CAS numbers itself don't contain chemical information, and initially set to help ACS' Chemical Abstract Service to organize their records. It is the only body to create and curate (both assign and withdraw) them.(1) The rules behind the format of a CAS number are public.

You have to pay for a look-up in their databases (i.e., Scifinder). Depending on your local law, the mere assignment of a catalogue number to a chemical(2) might not represent something creative (or: creative enough) to grant a granting copyright. A couple of years ago, this was a point of discussion between Wikipedia and its property boxes stating CAS numbers, on one hand, and CAS on the other (see, for instance a blog post by Peter Murray-Rust in 2008 here about the curation of these public entries(3)).
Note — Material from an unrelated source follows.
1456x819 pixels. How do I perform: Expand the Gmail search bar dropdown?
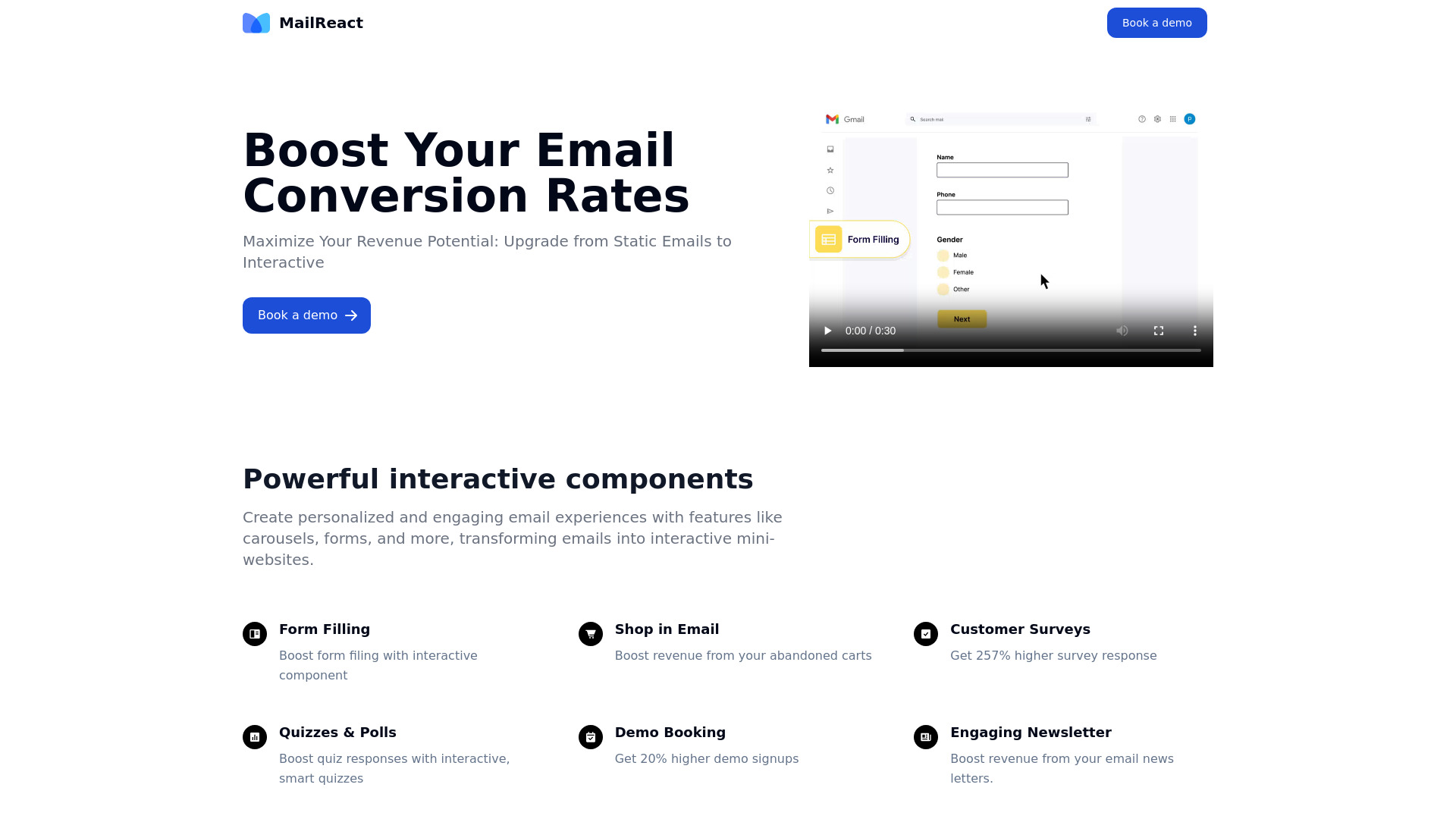1088,118
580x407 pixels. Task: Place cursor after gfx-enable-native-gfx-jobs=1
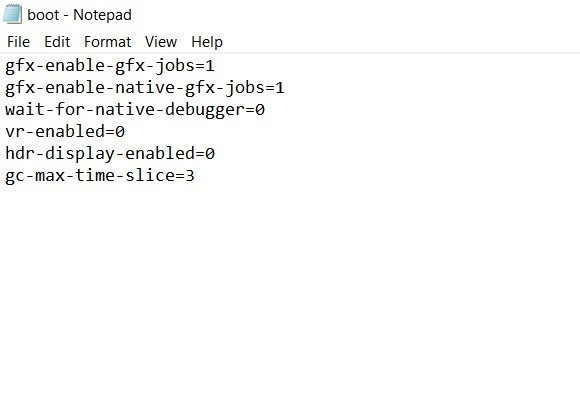click(285, 88)
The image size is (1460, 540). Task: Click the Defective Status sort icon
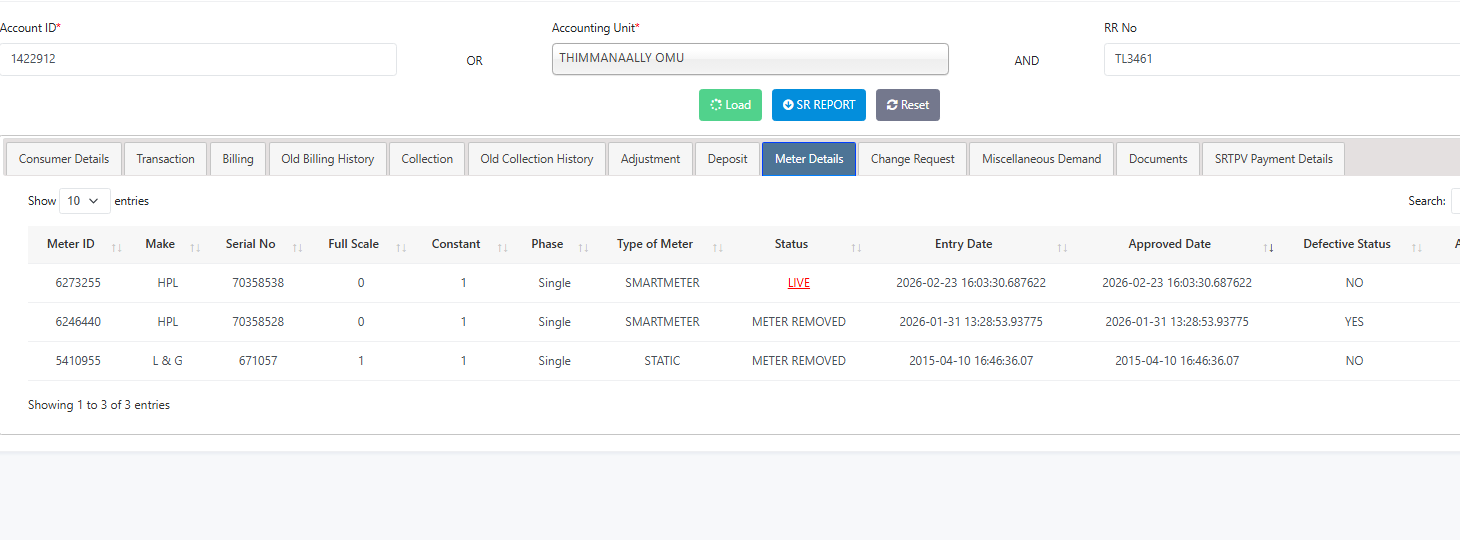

If you want to be on the safe side regardless the jurisdiction, the set of about 500k entries of common chemistry is a larger public database curated by CAS under the permissible Creative Commons CC BY-NC 4.0 license. A search by either (English) chemical name, SMILES, InChI, or CAS RN yields basic entries like chemical name, CAS RN, a 2D .sdf file and other identifiers. Below a screen photo about the open chain form of glucose (note the use of registry marks)

enter image description here

(screen photo of glucose in commenchemistry.cas.org)

There is no guarantee larger public chemistry-relevant databases as for instance PubChem, or ChemSpider have for every entry on their records the corresponding CAS registry number(s). Like vendors of chemicals, they are not obliged to use them (under the presumption CAS assigned at least one), or follow an other scheme.


(1) One of the motivations for InChI was to provide a non-proprietary identifier, an other that the string would relate to (at least some) chemistry of the record.

(2) There are caveats like 1317-80-2 about rutile, and 1370-70-0 about anatase -- both $\ce{TiO2}$ polymorphs -- vs. 13463-67-7 titania. Have a look on the many entries of the later «Deleted or Replaced CAS Registry Numbers», bottom right.

(3) The English edition of Wikipedia contains about 21k chemicals searchable by the structure explorer.

Buttonwood
  • 29,590
  • 2
  • 45
  • 108